Вопрос ушел в пустоту. Люська смотрела на меня и ждала, что я буду отвечать сама себе.
— Наверное, она не хотела признаваться, что живет у алкаша, который ровно никем ей не приходится, — предположила я. — И в то же время было нужно подчеркнуть свою бедность, иначе Надя не пожалела бы ее, и дружба могла не завязаться. Я думаю, так.
— Так, — с готовностью согласилась Люська.
— Но тогда получается, что Лиза изначально готовила себя на встречу именно с Надей? Тем более что она подошла к девушке в первый же школьный день. И довольно нахально прямо-таки навязывала ей свое общество. Так?
— Так.
— Ну и конечно, трудно не заметить, что все неприятности у Нади, если это вообще можно назвать неприятностями, начались сразу после появления в ее жизни Лизы Шаровой. Между ней и этой Аллой есть какая-то связь, это очевидно. И эту связь надо установить.
— Динка, ты установишь, — пообещала Люська. — С твоими-то мозгами!
Самое смешное, что она стала смотреть на меня во все глаза и ждать, что я «установлю» искомое буквально в эту же минуту. Я подумала и сняла телефонную трубку.
— Регистратура, — знакомо ответили мне.
— Аллу Будникову, пожалуйста.
— А вы знаете, что у нас личные разговоры по телефону запрещены? — услышала я как раз то, на что и рассчитывала. — По этому телефону родственники рожениц звонят, молодые отцы, люди волнуются, не могут дозвониться, а вы?..
— Хорошо, тогда не зовите, — быстро сказала я. — Просто передайте ей, что звонила Лиза Шарова и просила… — (что бы соврать?) — и просила… просила прийти к ней в школу на родительское собрание! К пяти часам вечера. Сегодня. Это очень срочно, пусть обязательно придет!
— Передам, — буркнули по ту сторону провода. И бросили трубку.
— И что дальше? — Люська смотрела горящими глазами.

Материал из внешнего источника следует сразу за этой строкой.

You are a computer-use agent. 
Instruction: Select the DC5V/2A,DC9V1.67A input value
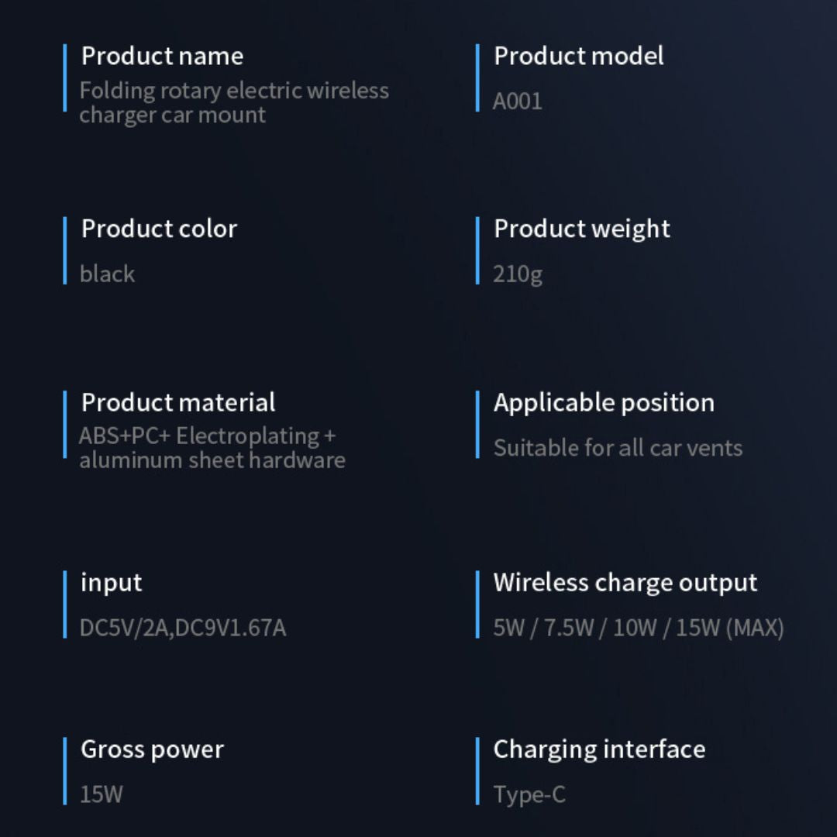(183, 627)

— Дальше ты пойдешь к лицею и посмотришь — явится ли туда Алла! И если явится, то узнаешь, в качестве кого. На родительских собраниях надо представляться, насколько я знаю. «Я — мама Вовочки Иванова», «Я — тетя Маши Петровой» и так далее.
— Динка, ты… Ты Энштейн! Лобачевский! Капица! — Люська вскочила с места и начала кружиться между столов, как маленькая. Широкая юбка раздувалась колоколом, светлые пряди взлетали — моя подруга смотрелась совсем девочкой. Я невольно вздохнула: чувствовать себя на седьмом небе просто от сознания того, что нам удается продвинуться вперед в деле примирения совершенно незнакомых людей, на это я лично была не способна. Ну, или почти не способна.

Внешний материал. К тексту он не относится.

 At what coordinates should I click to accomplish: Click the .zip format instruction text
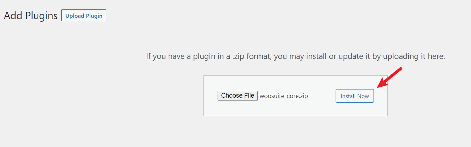click(296, 56)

— Погоди! — Она внезапно остановилась. — Но как я сама-то попаду на это собрание? Кем я представлюсь? А если эта завуч меня узнает — я же ей сказала, что мой сын учится в другой школе, что же мне, позорно признаваться в собственном вранье?
— Люська, ну что же ты совсем-то мозгами раскинуть не хочешь! — поморщилась я. — Во-первых, мы уже знаем, что посторонних людей в этом лицее дальше будки охранника не пропускают, во-вторых, именно у этой будки ты ее и подкараулишь (должна же она сказать охраннику, кто она такая), в-третьих, у тебя есть блестящее оправдание: ты — сумасшедшая мать, которая околачивается у лицея, караулит девочку своего сына. Попробуй такую прогони! Придешь за полчаса до встречи, будешь слоняться с несчастным лицом, тебя отгонять станут, а потом просто рукой махнут.